Jessica tiene un hijo, Alan, de 13 años. Por su responsabilidad profesional -admite- nunca se desconecta del trabajo. Siente que a su familia le da el 80% de la atención, aunque esté en casa. “El hospital sería un caos si las mujeres detuviéramos nuestra labor”, responde en relación al paro simbólico convocado para las 14:00 de hoy, en Quito, por organizaciones como Vivas Nos Queremos.
En el Andrade Marín hay 4 365 trabajadores, de los cuales 3 023 son mujeres. Por pasillos y consultorios transitan cada día unas
15 000 personas, la cantidad de público que llenaría el coliseo General Rumiñahui.
Por el número de visitantes del hospital, de 60 000 m2, se requiere gran trabajo de mantenimiento.
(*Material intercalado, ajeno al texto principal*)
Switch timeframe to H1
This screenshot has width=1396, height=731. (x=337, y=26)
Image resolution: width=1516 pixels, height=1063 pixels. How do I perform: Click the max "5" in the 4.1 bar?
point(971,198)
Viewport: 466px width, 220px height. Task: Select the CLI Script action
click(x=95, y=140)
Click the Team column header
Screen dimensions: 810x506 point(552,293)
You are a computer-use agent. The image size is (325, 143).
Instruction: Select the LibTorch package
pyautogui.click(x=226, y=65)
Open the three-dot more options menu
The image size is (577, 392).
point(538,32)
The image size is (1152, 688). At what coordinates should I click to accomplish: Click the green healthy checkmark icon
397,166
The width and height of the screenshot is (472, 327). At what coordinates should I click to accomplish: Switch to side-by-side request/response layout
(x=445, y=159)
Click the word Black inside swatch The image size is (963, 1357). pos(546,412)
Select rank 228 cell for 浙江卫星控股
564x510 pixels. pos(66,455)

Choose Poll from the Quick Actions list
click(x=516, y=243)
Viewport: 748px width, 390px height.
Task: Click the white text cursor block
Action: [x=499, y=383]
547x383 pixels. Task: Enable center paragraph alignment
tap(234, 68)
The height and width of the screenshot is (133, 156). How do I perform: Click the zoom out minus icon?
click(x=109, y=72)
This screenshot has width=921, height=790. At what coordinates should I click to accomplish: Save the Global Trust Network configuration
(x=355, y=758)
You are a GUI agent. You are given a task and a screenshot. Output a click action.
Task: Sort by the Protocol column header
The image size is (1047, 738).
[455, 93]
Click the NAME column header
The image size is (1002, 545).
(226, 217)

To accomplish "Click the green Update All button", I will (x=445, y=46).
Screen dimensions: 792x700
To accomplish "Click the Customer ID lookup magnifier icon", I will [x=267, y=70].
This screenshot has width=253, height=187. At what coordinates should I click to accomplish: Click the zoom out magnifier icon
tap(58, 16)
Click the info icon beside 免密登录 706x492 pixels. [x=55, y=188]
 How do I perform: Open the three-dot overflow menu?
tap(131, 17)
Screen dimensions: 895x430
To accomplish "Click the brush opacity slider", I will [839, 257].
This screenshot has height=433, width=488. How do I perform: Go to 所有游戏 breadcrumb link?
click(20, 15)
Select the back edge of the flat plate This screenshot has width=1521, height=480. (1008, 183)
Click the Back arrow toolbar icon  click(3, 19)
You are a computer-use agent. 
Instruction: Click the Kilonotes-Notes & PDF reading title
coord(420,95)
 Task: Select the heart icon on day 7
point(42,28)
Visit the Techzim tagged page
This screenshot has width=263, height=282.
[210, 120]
Estefany Barsallo es coordinadora general administrativa y cuenta que tiene una maestría en arquitectura hospitalaria. Está atenta cuando ascensores o equipos se dañan e impulsa el cambio de tuberías de agua potable y servida, que no se hacía en 50 años y que cuesta USD 4 millones.
Se creería que estas tareas son de hombres, dice Barsallo, quien también es aficionada a la Fórmula 1. Eso lo evidencia la estantería de su oficina con decenas de autos de colección.
El tiempo corre con esa velocidad de los autos en ese hospital donde el 2017 se atendió a más de 287 000 pacientes. Un grupo come ahí. Detrás de 15 dietas y 95 combinaciones está María Eugenia Carrillo.
“Dicen que hacemos comidita de enfermo”, anota sonriente. Esta nutricionista, la uróloga Iza y sus compañeras creen que el mundo se pararía con una huelga de mujeres, en el trabajo y en los hogares.